Stored records
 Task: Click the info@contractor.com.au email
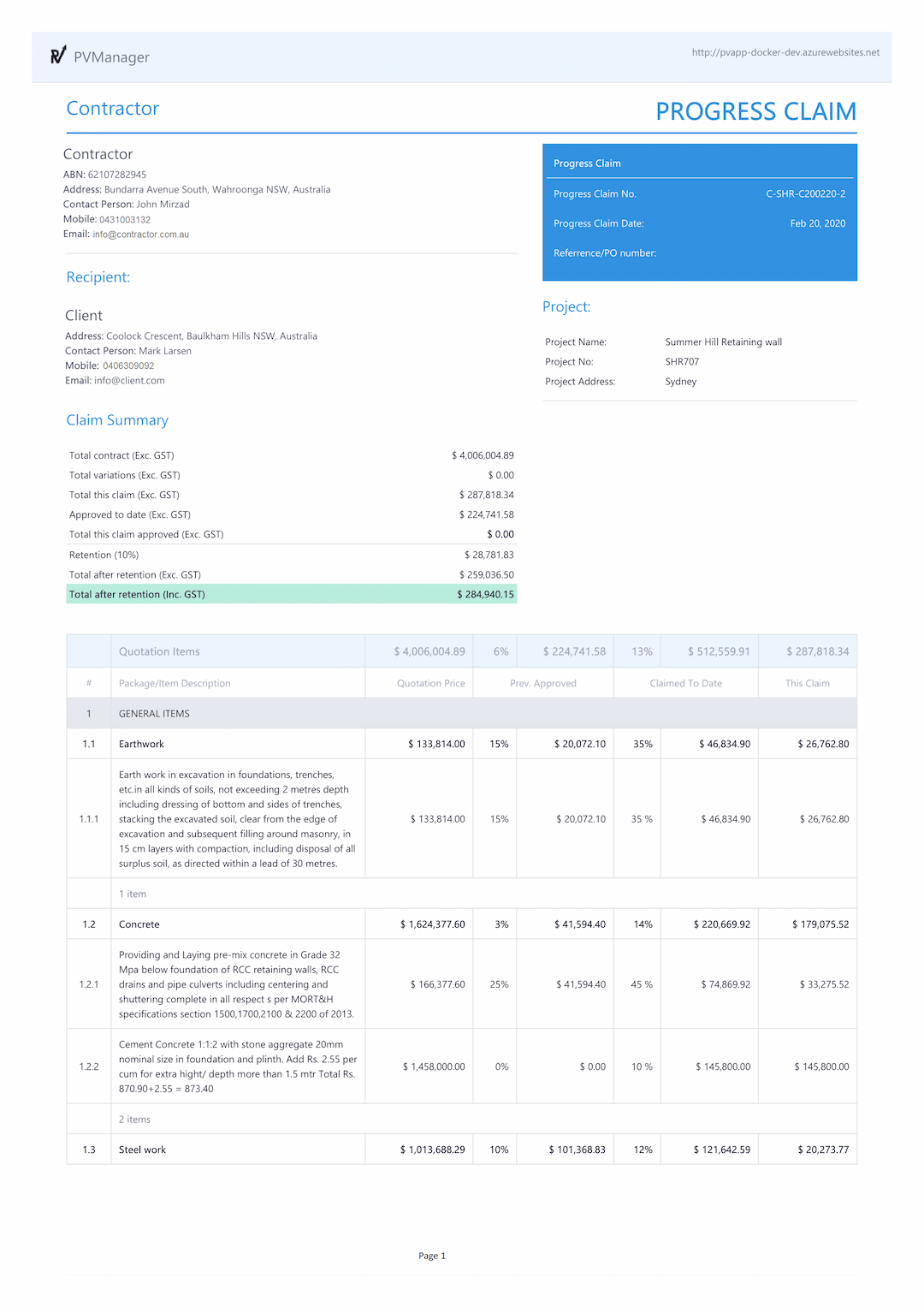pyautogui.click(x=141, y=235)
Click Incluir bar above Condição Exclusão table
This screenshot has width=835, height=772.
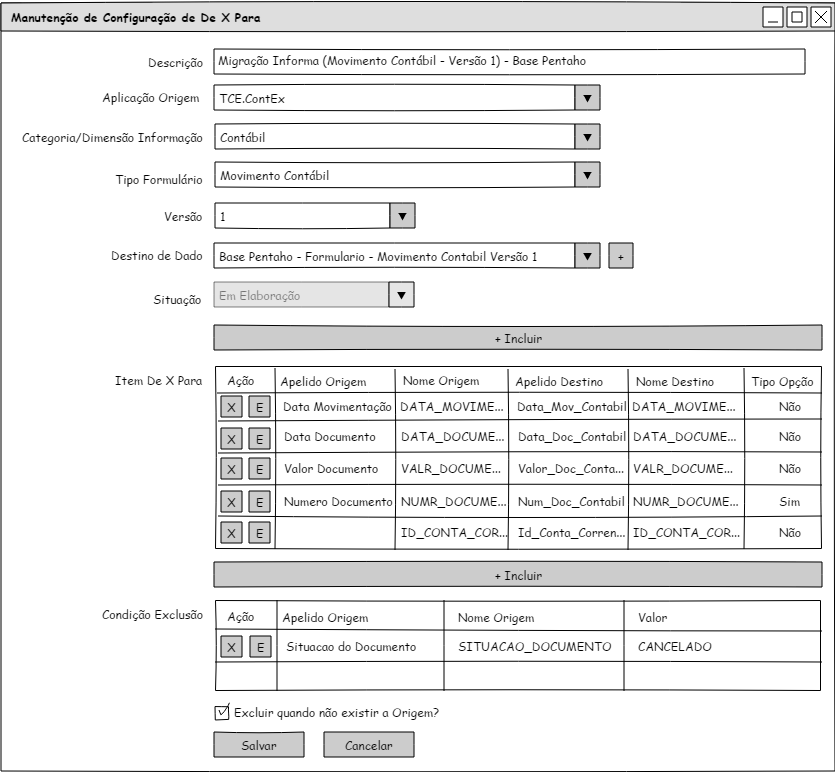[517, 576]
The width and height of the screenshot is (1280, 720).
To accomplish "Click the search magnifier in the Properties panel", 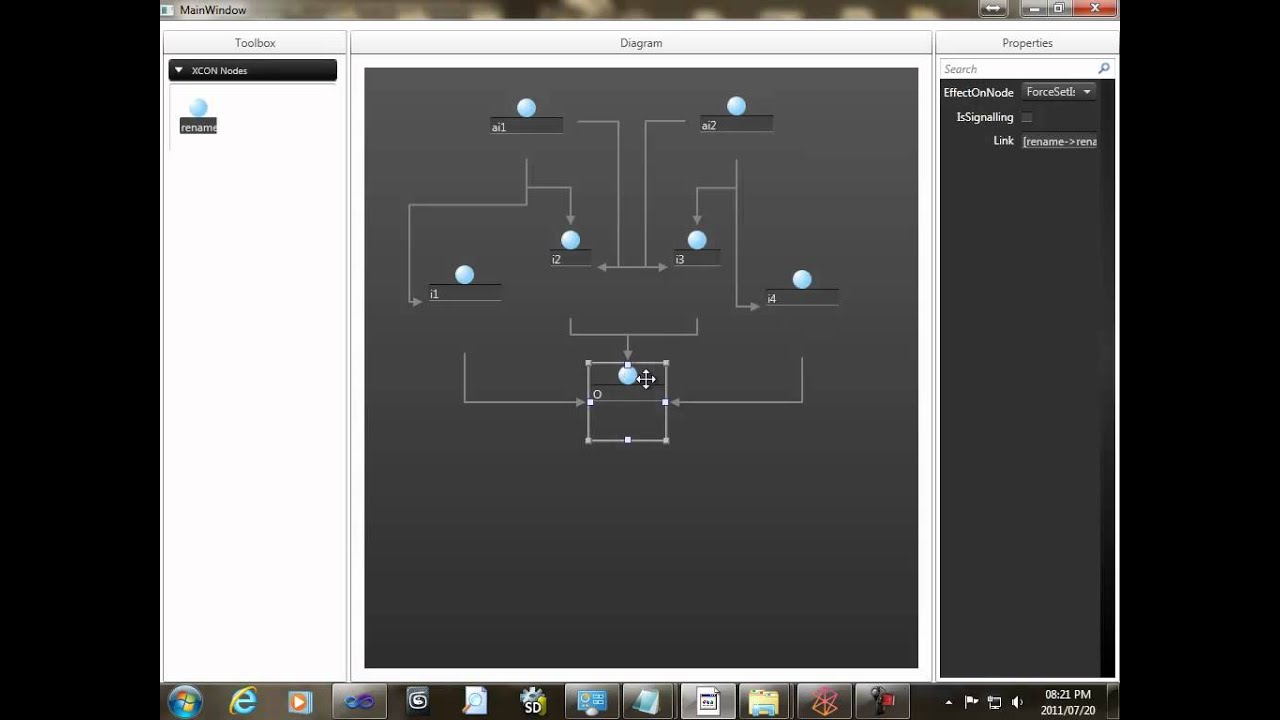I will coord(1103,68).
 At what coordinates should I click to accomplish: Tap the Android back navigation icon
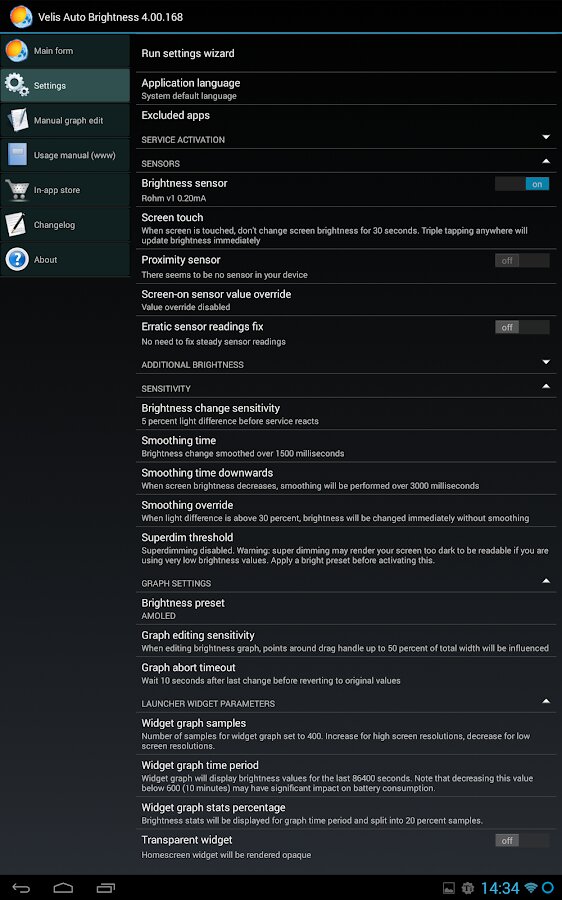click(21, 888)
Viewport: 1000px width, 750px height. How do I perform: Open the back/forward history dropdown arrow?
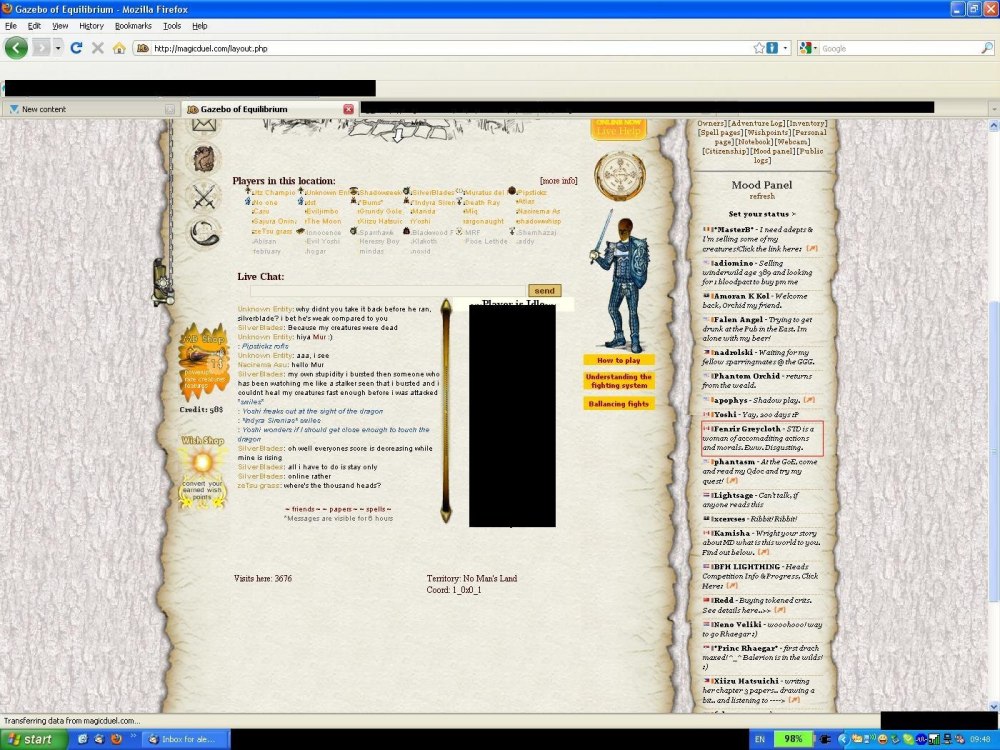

## PROBLEM DETAILS
Please repeat exactly the data above from its first line to the line that contains "The width and", inclusive, and leave every picture out.

## WRITTEN ANSWER
 Task: Click the info@contractor.com.au email
pyautogui.click(x=141, y=235)
Click Incluir bar above Condição Exclusão table
This screenshot has width=835, height=772.
[517, 576]
The width and height of the screenshot is (1280, 720).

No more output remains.